GIVEN EXERCISE: Transcribe the records below word for word, beginning with the line that contains "Where should I" and continuing through the end of the records, with both ends included. Leave the pictures out of your answer.

[Entries from a dataset]
____

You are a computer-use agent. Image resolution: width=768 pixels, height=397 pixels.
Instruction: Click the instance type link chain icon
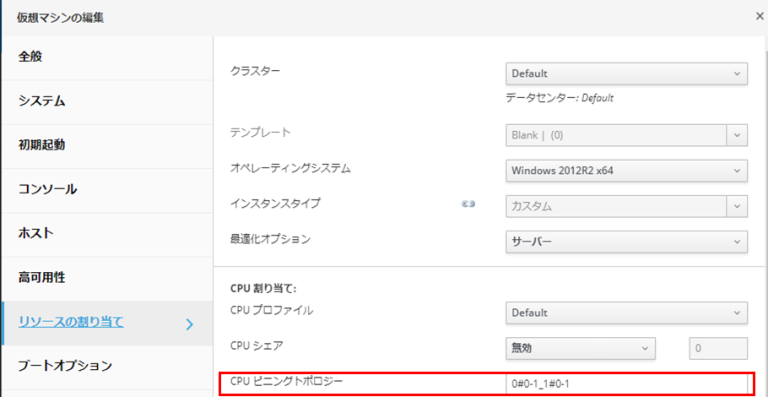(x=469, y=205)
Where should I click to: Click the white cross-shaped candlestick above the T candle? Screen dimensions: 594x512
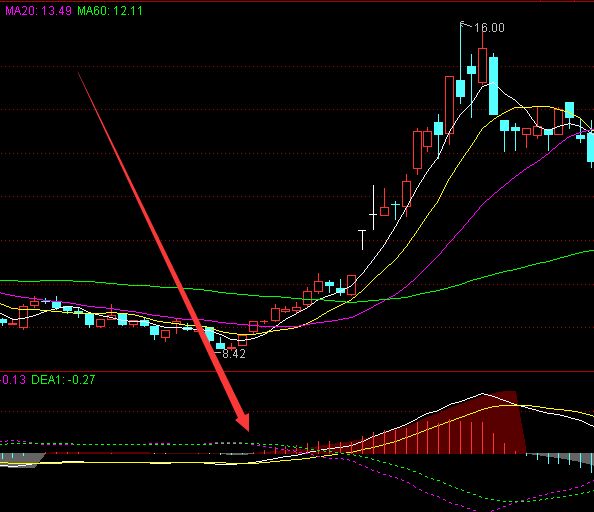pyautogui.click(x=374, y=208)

____

TASK SOLUTION:
Where should I click to: Click the white cross-shaped candlestick above the T candle? Screen dimensions: 594x512
pyautogui.click(x=374, y=208)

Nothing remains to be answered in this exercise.